> _STATED EXERCISE_
Rewrite the data below with every "pixels" swapped for "px" and everything else left as it is. Leave the pictures out of your answer.

● ● ● ● ●

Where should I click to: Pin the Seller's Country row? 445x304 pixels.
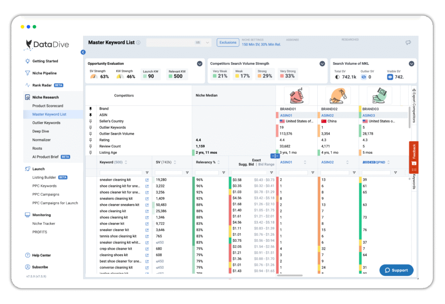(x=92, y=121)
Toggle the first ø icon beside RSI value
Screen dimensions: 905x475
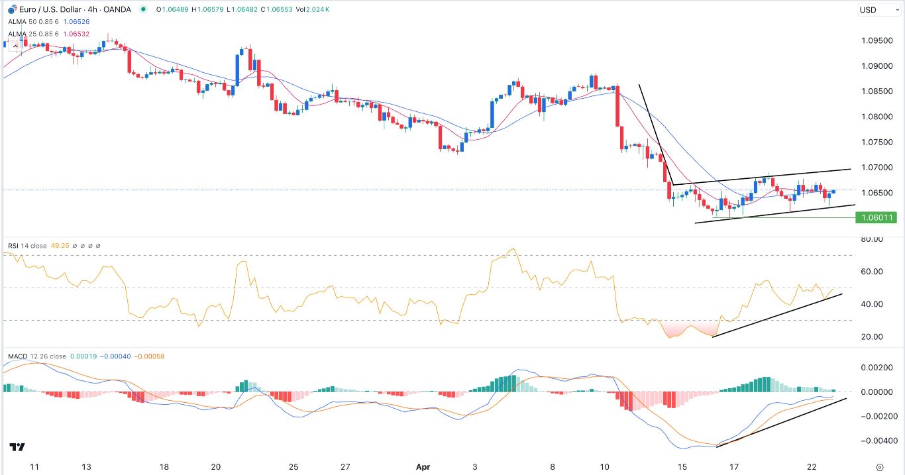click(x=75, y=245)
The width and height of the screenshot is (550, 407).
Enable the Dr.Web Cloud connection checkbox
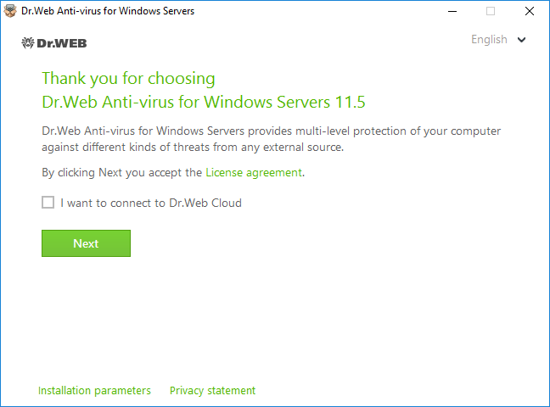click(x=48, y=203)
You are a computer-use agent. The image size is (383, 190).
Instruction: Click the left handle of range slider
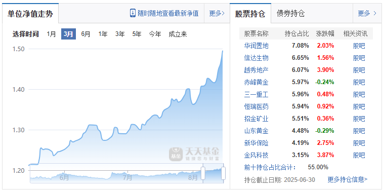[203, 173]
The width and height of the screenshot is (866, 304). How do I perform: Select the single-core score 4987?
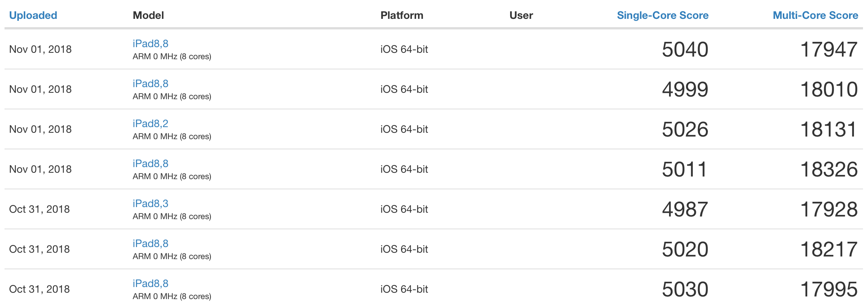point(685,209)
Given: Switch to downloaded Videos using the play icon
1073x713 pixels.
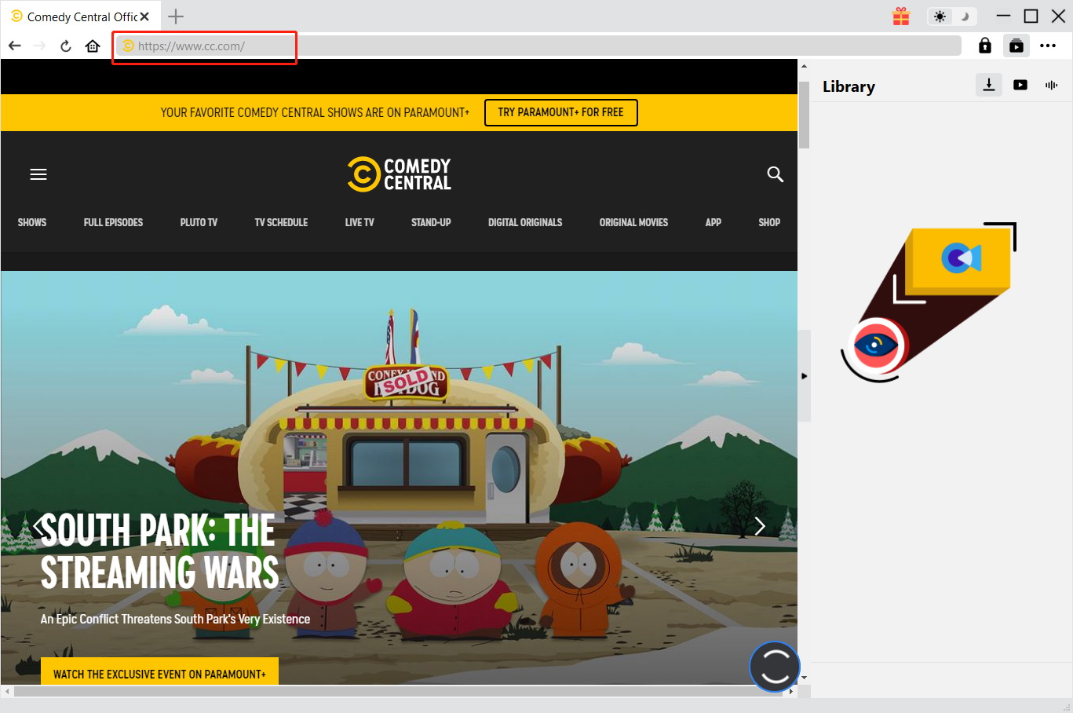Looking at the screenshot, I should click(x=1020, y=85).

● ● ● ● ●

> _ANSWER TO THIS EXERCISE_
Where should I click to: Pin the Seller's Country row? 445x304 px.
(x=92, y=121)
Toggle the first ø icon beside RSI value
Screen dimensions: 905x475
click(x=75, y=245)
The width and height of the screenshot is (550, 407).
Enable the Dr.Web Cloud connection checkbox
click(x=48, y=203)
You are a computer-use agent. The image size is (383, 190).
Instruction: Click the left handle of range slider
[203, 173]
The width and height of the screenshot is (866, 304). How do I perform: Select the single-core score 4987?
point(685,209)
Given: Switch to downloaded Videos using the play icon
1073x713 px.
Looking at the screenshot, I should click(x=1020, y=85).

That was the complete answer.